EXERCISE PROMPT. Copy word for word, please, the lines of the entries below running from the one containing "Baby (43, 143)" to the one containing "Complaints (215, 2534)", both ends included.

★ ★ ★ ★ ★

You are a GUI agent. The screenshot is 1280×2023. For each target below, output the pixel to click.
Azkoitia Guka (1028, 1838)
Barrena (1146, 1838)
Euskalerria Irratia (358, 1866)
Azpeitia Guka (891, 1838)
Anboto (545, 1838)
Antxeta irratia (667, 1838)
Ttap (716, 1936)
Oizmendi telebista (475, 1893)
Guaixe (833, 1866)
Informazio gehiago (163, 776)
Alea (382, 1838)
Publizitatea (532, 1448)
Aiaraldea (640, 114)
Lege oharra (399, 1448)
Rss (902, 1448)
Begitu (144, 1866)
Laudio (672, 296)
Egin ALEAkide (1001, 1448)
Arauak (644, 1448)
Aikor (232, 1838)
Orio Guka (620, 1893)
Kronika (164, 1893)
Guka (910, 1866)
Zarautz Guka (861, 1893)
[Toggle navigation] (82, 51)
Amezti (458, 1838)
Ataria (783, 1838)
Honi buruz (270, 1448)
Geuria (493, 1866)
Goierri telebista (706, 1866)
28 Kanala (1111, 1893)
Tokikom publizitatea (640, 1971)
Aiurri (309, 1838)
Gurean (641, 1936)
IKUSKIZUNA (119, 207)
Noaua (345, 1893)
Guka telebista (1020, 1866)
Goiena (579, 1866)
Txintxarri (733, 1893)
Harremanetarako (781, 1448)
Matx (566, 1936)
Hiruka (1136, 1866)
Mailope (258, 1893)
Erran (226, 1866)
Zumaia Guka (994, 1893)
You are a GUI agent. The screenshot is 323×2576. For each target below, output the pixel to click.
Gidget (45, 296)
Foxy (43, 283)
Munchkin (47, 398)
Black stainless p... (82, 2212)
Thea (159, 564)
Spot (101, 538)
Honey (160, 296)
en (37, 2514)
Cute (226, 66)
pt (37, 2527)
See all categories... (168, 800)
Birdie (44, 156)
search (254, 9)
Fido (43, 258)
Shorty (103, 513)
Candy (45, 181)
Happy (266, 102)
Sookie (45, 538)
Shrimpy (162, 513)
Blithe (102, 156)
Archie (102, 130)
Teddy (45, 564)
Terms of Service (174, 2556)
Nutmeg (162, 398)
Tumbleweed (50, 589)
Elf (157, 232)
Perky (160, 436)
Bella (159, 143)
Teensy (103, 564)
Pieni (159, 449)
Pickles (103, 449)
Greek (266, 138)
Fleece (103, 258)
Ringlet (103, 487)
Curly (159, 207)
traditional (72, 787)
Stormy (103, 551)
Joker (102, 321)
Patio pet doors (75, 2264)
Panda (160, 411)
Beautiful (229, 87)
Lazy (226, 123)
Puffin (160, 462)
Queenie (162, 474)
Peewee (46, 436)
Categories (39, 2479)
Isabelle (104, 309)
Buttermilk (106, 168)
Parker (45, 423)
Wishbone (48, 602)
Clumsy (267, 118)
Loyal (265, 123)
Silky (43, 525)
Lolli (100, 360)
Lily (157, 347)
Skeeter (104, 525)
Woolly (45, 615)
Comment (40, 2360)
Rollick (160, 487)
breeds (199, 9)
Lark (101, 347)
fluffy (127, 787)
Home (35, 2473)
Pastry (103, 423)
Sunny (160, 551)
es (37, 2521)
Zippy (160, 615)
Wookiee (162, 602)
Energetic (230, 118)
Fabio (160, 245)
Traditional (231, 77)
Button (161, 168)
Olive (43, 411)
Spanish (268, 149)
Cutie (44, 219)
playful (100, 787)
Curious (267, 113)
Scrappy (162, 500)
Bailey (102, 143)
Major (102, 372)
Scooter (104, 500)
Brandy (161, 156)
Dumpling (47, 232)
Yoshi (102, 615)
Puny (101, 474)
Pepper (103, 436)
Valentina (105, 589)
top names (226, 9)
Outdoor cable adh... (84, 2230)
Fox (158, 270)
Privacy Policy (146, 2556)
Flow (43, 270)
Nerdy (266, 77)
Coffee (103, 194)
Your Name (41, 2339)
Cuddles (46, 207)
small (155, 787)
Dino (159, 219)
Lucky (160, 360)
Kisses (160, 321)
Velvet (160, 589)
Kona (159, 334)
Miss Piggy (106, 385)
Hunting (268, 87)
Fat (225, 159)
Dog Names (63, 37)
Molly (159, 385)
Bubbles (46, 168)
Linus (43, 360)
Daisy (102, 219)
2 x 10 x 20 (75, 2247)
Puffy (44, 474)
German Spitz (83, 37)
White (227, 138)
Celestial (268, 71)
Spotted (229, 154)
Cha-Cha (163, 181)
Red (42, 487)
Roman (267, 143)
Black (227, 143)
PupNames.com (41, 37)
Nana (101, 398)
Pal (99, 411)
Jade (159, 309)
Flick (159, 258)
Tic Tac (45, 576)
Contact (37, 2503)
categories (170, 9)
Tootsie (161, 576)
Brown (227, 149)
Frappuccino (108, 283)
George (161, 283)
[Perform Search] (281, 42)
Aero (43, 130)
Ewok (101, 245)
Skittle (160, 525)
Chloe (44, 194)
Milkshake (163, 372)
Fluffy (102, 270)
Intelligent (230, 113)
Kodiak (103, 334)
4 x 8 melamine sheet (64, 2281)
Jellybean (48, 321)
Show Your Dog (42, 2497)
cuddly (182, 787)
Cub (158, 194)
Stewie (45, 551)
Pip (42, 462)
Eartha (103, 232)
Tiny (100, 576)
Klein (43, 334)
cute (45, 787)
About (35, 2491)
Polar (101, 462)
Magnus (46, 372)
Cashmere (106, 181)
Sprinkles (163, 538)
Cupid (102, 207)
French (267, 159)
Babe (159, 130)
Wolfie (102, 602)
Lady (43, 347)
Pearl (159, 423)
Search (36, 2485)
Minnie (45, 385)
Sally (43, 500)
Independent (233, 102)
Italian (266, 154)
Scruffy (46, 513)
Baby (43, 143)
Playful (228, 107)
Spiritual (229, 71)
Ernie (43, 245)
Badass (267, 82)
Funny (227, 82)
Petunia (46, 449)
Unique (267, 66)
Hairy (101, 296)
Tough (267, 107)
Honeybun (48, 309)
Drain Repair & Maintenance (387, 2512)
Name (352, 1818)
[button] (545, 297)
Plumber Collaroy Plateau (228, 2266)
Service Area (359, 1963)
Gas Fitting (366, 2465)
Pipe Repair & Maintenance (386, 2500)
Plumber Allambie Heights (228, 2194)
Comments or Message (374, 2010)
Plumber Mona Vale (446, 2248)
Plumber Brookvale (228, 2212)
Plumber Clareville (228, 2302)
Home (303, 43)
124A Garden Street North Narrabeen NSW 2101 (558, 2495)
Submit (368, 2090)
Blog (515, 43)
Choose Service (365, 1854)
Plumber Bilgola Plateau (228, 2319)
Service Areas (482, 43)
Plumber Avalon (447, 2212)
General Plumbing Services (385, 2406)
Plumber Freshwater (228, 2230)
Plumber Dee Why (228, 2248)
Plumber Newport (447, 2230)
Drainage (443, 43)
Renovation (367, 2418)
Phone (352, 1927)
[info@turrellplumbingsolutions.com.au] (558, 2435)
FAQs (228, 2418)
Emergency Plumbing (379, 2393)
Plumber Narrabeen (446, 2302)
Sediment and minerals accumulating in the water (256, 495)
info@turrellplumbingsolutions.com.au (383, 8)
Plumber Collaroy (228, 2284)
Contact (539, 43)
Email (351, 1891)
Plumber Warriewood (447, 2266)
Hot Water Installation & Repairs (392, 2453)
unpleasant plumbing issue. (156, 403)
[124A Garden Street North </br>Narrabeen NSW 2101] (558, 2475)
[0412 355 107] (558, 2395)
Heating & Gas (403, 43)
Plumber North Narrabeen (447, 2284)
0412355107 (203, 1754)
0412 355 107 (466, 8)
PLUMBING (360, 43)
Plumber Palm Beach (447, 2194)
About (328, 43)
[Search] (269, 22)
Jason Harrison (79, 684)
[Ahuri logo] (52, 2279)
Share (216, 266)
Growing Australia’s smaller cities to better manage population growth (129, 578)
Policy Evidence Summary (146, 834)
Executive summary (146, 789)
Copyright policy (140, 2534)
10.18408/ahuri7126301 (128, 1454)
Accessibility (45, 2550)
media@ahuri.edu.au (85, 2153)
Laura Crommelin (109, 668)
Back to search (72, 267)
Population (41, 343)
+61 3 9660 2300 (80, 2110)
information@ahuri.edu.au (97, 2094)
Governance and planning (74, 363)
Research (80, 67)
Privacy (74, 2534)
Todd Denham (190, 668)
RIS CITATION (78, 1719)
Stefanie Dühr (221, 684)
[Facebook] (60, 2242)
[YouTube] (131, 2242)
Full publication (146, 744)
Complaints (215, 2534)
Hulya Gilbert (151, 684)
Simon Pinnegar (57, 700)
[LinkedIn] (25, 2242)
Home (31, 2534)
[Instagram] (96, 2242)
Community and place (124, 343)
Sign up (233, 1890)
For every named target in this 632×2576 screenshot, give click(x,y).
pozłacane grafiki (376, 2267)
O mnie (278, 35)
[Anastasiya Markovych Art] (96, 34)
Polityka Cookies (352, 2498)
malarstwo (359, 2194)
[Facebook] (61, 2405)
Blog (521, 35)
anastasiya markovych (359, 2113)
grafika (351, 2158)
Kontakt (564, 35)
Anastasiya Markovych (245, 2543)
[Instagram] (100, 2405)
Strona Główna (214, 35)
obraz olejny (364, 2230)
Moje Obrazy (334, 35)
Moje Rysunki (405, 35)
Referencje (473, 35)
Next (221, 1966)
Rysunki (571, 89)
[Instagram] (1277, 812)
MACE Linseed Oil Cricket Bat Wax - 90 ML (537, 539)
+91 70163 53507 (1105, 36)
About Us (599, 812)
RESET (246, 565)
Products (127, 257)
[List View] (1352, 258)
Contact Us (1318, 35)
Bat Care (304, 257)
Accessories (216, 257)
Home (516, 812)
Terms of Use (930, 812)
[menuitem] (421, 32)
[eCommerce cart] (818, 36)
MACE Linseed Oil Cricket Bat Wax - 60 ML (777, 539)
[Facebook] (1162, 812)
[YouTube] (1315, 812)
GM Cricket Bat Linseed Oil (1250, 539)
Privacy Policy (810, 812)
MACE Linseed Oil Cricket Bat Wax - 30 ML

★ ★ ★ ★ ★

THE COMPLETED TASK.
Baby (43, 143)
Playful (228, 107)
Spiritual (229, 71)
Ernie (43, 245)
Badass (267, 82)
Funny (227, 82)
Petunia (46, 449)
Unique (267, 66)
Hairy (101, 296)
Tough (267, 107)
Honeybun (48, 309)
Drain Repair & Maintenance (387, 2512)
Name (352, 1818)
[button] (545, 297)
Plumber Collaroy Plateau (228, 2266)
Service Area (359, 1963)
Gas Fitting (366, 2465)
Pipe Repair & Maintenance (386, 2500)
Plumber Allambie Heights (228, 2194)
Comments or Message (374, 2010)
Plumber Mona Vale (446, 2248)
Plumber Brookvale (228, 2212)
Plumber Clareville (228, 2302)
Home (303, 43)
124A Garden Street North Narrabeen NSW 2101 (558, 2495)
Submit (368, 2090)
Blog (515, 43)
Choose Service (365, 1854)
Plumber Bilgola Plateau (228, 2319)
Service Areas (482, 43)
Plumber Avalon (447, 2212)
General Plumbing Services (385, 2406)
Plumber Freshwater (228, 2230)
Plumber Dee Why (228, 2248)
Plumber Newport (447, 2230)
Drainage (443, 43)
Renovation (367, 2418)
Phone (352, 1927)
[info@turrellplumbingsolutions.com.au] (558, 2435)
FAQs (228, 2418)
Emergency Plumbing (379, 2393)
Plumber Narrabeen (446, 2302)
Sediment and minerals accumulating in the water (256, 495)
info@turrellplumbingsolutions.com.au (383, 8)
Plumber Collaroy (228, 2284)
Contact (539, 43)
Email (351, 1891)
Plumber Warriewood (447, 2266)
Hot Water Installation & Repairs (392, 2453)
unpleasant plumbing issue. (156, 403)
[124A Garden Street North </br>Narrabeen NSW 2101] (558, 2475)
[0412 355 107] (558, 2395)
Heating & Gas (403, 43)
Plumber North Narrabeen (447, 2284)
0412355107 (203, 1754)
0412 355 107 (466, 8)
PLUMBING (360, 43)
Plumber Palm Beach (447, 2194)
About (328, 43)
[Search] (269, 22)
Jason Harrison (79, 684)
[Ahuri logo] (52, 2279)
Share (216, 266)
Growing Australia’s smaller cities to better manage population growth (129, 578)
Policy Evidence Summary (146, 834)
Executive summary (146, 789)
Copyright policy (140, 2534)
10.18408/ahuri7126301 (128, 1454)
Accessibility (45, 2550)
media@ahuri.edu.au (85, 2153)
Laura Crommelin (109, 668)
Back to search (72, 267)
Population (41, 343)
+61 3 9660 2300 (80, 2110)
information@ahuri.edu.au (97, 2094)
Governance and planning (74, 363)
Research (80, 67)
Privacy (74, 2534)
Todd Denham (190, 668)
RIS CITATION (78, 1719)
Stefanie Dühr (221, 684)
[Facebook] (60, 2242)
[YouTube] (131, 2242)
Full publication (146, 744)
Complaints (215, 2534)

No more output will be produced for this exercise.